Eine mittelalterliche Stadtmauer und grandiose Rheintalblicke
Wichtiger Hinweis:
Der Startpunkt der Traumschleife Schwede-Bure-Tour befindet sich an der Tourist-Info auf dem Schaarplatz in Oberwesel. Um eine lästige Parkplatzsuche und die damit verbundenen Parkgebühren zu vermeiden, haben wir uns entschlossen, die Traumschleife auf dem Damscheider Wanderparkplatz Hardt zu beginnen. Hier steht, zumindest während der Woche, ausreichender und kostenloser Parkraum zur Verfügung.
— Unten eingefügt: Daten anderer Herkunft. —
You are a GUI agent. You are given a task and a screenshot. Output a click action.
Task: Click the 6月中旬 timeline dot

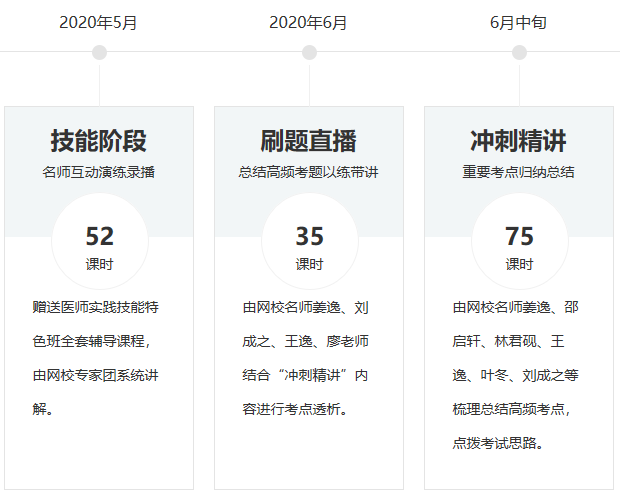pyautogui.click(x=519, y=52)
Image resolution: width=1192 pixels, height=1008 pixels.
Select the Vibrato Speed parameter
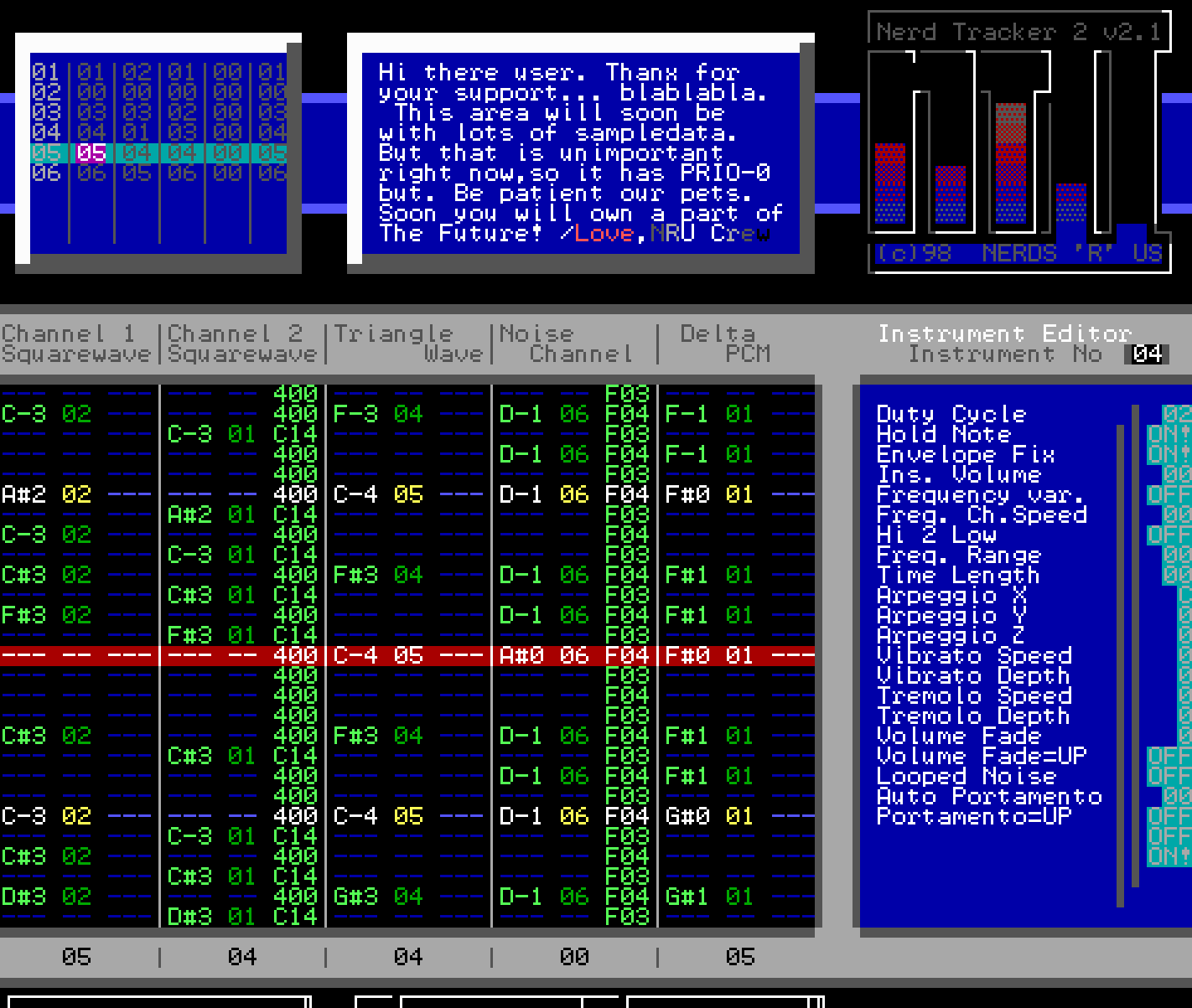975,655
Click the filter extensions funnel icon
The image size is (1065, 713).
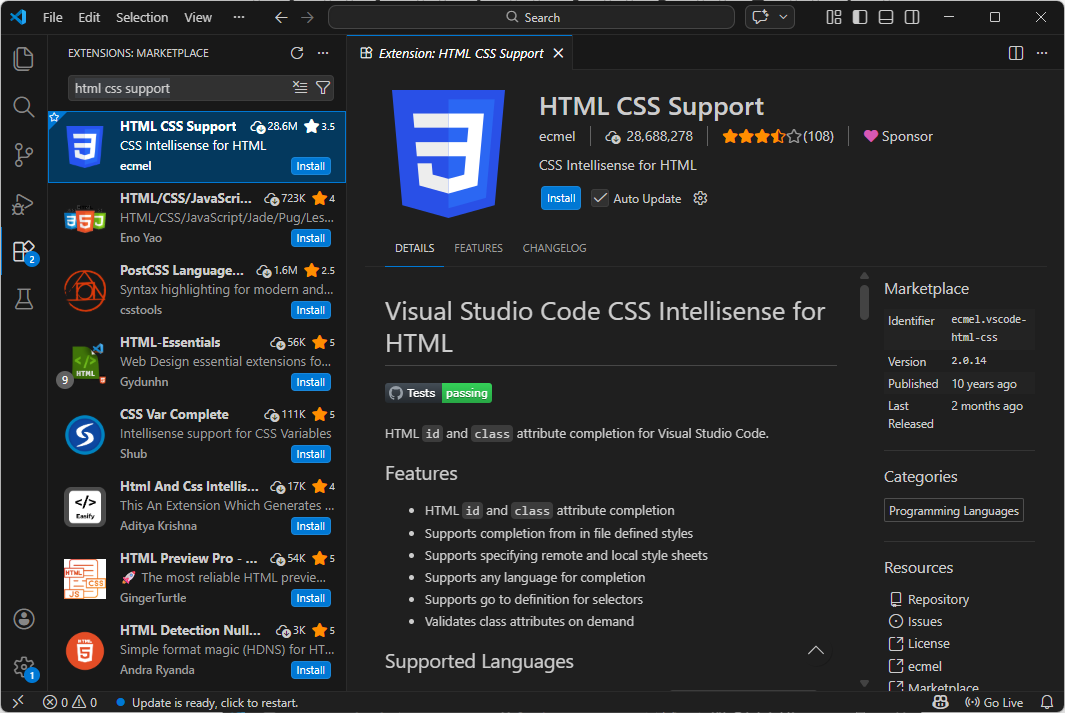(x=323, y=88)
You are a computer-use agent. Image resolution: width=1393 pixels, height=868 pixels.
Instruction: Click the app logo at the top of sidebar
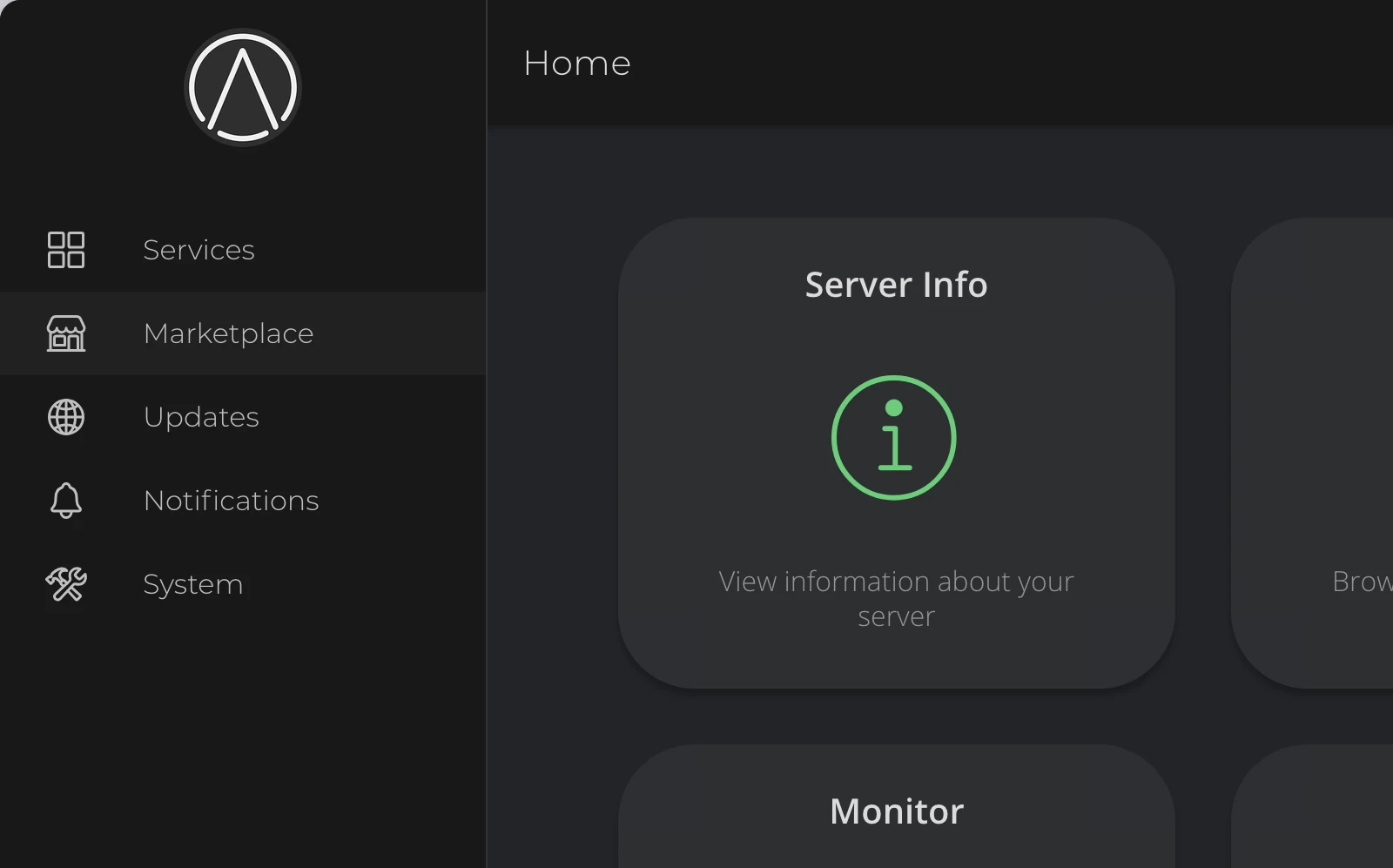point(242,87)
Die zwölf Kilometer lange Traumschleife Schwede-Bure-Tour bei Oberwesel im UNESCO-Welterbe Mittelrheintal bietet ein Wandererlebnis in Premiumqualität. Dazu läuft die kurzweilige Runde eine Reihe von traumhaften Rheintalpanoramen an, führt den Wanderer an der mittelalterlichen Stadtbefestigung von Oberwesel entlang und liefert, last but not least als Sahnehäubchen, noch einen gehörigen Schuss Rheinromantik. Die Streckenführung umfasst naturbelassene, ehemalige Weinbergwege, aussichtsreiche Waldpfade und nur in kurzen Teilabschnitten asphaltiertes Geläuf. Der im nachfolgenden Text beschriebene Abstecher über die begehbare mittelalterliche Stadtmauer von Oberwesel ist nicht Bestandteil der Streckenführung sollte aber unbedingt in die Tour mit eingebunden werden. Er verlängert die Runde um etwas mehr als einen Kilometer.
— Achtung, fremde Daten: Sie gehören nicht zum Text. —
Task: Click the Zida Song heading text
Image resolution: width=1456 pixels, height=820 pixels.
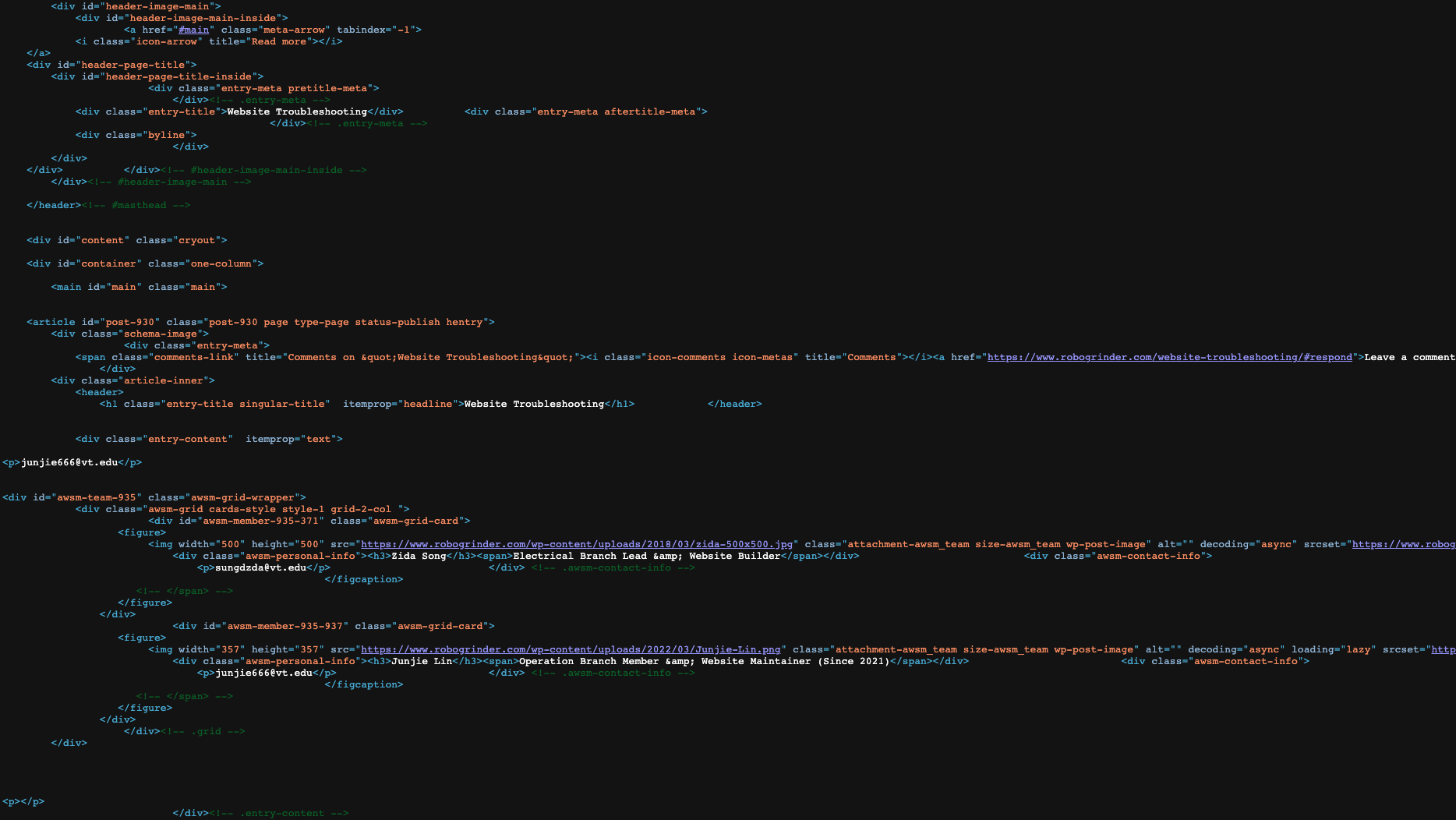Action: (x=419, y=556)
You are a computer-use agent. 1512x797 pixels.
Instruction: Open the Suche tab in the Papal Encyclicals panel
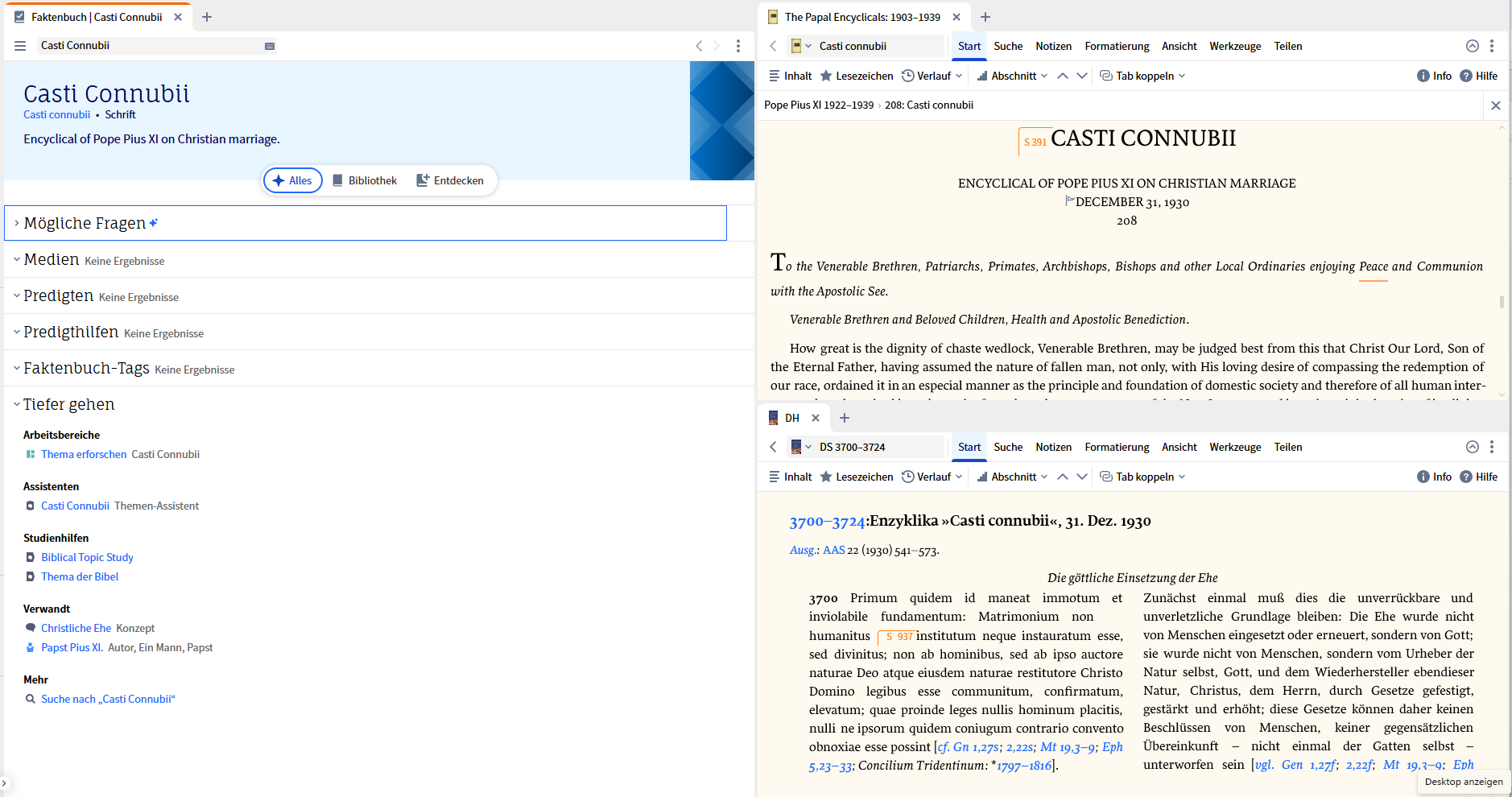1008,46
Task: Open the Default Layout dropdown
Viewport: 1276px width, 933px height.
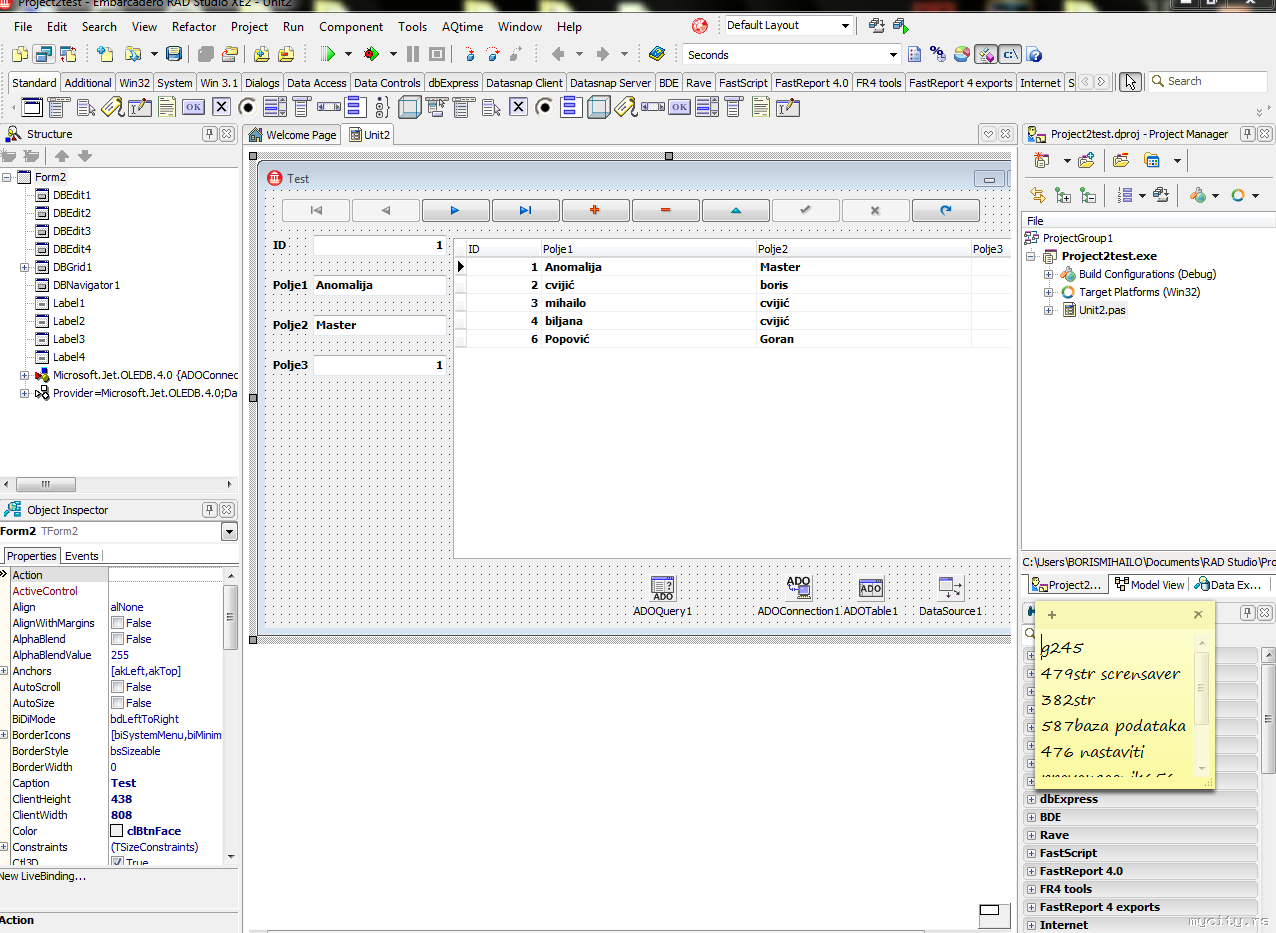Action: coord(845,26)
Mit einem von Hecken gesäumten Wiesenweg führt die Traumschleife zum Aussichtspunkt Gailsnack
Wir beginnen die Wanderung auf dem Wanderparkplatz Hardt ausgangs der Bebauung von Damscheid direkt an der K92. Da wir die Route entgegen dem Uhrzeigersinn in der empfohlenen Gehrichtung erwandern möchten, wenden wir uns an der Traumschleifen-Wandertafel nach links. Mit einem frisch gemähten Wiesenweg führt uns die Beschilderung in die freie Feldflur. Es geht an einer Streuobstwiese vorbei. Dabei schweift der Blick über das ausgedehnte Plateau der Hunsrückhöhen. Bald darauf taucht die Traumschleife in Heckengelände ein. Rechts und links der Route ragt dichtes Gebüsch auf, das bisweilen zurück tritt, um zur linken Seite hin schöne Tiefblicke ins Oberbachtal zu ermöglichen. Im weiteren Verlauf zeigen sich zur Rechten immer öfter bizarre Schieferfelsen. Dieselben sind auch am wenig später anzulaufenden Aussichtspunkt Gailsnack anzutreffen. Auf einer Waldliege Rast haltend kann man von diesem Felsennest schöne Fernblicke in den Hunsrück genießen.